Dante Gonzalgo

Personal information
- Born: July 9, 1958 (age 67)
- Nationality: Filipino
- Listed height: 6 ft 2 in (1.88 m)
- Listed weight: 185 lb (84 kg)

Career information
- College: Lyceum
- Playing career: 1984–1993
- Position: Small forward
- Number: 10, 11, 12, 15

Career history

Playing
- 1984–1985: Magnolia
- 1986–1993: Ginebra

Coaching
- 2000–2001: ANA Freezers

Career highlights
- 3× PBA champion (1986 Open, 1988 All-Filipino, 1991 First); PBA All-Star (1990, 1991, 1992); PBA Most Improved Player Award (1989);

= Dante Gonzalgo =

Filipino former basketball player

Genaro "Dante" Gonzalgo (born July 8, 1958) is a Filipino former basketball player.

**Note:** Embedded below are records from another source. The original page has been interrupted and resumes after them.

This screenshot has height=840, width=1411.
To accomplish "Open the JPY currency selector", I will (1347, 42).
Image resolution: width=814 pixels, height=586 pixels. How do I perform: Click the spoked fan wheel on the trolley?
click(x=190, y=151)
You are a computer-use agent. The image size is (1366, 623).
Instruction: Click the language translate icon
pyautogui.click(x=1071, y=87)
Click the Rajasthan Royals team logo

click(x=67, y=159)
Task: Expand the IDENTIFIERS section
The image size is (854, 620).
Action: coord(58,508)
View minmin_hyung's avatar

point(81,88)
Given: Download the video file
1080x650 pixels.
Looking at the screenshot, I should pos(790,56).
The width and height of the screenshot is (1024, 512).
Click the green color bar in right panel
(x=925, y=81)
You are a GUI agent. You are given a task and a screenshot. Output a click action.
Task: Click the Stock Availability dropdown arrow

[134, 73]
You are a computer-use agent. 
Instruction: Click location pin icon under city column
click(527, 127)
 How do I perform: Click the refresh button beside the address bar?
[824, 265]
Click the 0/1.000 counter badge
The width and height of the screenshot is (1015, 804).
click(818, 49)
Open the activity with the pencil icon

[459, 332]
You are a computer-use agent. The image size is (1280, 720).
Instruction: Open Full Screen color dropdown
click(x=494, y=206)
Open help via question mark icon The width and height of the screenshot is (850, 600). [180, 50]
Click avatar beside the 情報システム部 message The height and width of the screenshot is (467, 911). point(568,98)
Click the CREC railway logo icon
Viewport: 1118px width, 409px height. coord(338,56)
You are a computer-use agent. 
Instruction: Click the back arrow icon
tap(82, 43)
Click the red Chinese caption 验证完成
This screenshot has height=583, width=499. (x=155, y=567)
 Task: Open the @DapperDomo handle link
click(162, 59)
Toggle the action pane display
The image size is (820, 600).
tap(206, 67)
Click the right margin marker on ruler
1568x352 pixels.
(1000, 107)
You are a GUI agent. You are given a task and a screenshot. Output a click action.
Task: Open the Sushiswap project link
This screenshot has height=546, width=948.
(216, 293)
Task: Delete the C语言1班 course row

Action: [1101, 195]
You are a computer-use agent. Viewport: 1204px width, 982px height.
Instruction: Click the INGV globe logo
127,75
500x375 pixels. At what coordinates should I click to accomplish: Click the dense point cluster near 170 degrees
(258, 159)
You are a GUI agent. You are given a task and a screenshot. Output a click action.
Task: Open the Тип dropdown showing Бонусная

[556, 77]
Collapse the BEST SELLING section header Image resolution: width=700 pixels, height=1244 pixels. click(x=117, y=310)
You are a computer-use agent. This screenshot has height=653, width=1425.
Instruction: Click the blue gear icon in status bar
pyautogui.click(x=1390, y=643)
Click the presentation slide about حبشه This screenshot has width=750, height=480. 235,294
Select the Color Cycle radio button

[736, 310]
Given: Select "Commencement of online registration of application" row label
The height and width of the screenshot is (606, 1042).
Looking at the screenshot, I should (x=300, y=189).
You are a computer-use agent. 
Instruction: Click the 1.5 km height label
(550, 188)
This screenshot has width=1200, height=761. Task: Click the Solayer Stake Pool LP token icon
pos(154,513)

He was nicknamed "Bicol Express", and "Iron Man".

== Playing career ==

=== Amateur ===
Gonzalgo played for Crispa 400 from 1980 to 1981 in MICAA.

=== Professional ===
Gonzalgo played for Magnolia in 1984 until 1985. After the temporary disbandment of Magnolia, he played for Ginebra under Robert Jaworski, and He played with Chito Loyzaga. While playing at Ginebra, he was one of his toughest defenders and trusted import-stopper. Gonzalgo was the PBA's original Iron Man whose 280 straight games played from 1987 to 1991 was the league record before Alvin Patrimonio eventually surpassed it.

On April 5, 1990, Gonzalgo shot a three-pointer against Norman Black-coached San Miguel Beermen in a crucial semifinal game. But after he fouled Dignadice, it missed his first attempt, before deliberately missing the second. Añejo import Sylvester Gray collared the rebound, then quickly threw the ball to Rey Cuenco, who then passed it to Gonzalgo, and shot a three-pointer sealing Anejo's 123–122 win.

=== National team ===
Gonzalgo was part of 1990 Philippine Team that won silver medal in 1990 Asian Games. The team was also coached by Jaworski. He also played for the national team in 1982 Asian Games, and 1983 SEA Games.

== Coaching career ==
Gonzalgo coached the ANA Freezers in PBL.

== Personal life ==
Gonzalgo is from Sorsogon. He became a Kagawad on his barangay.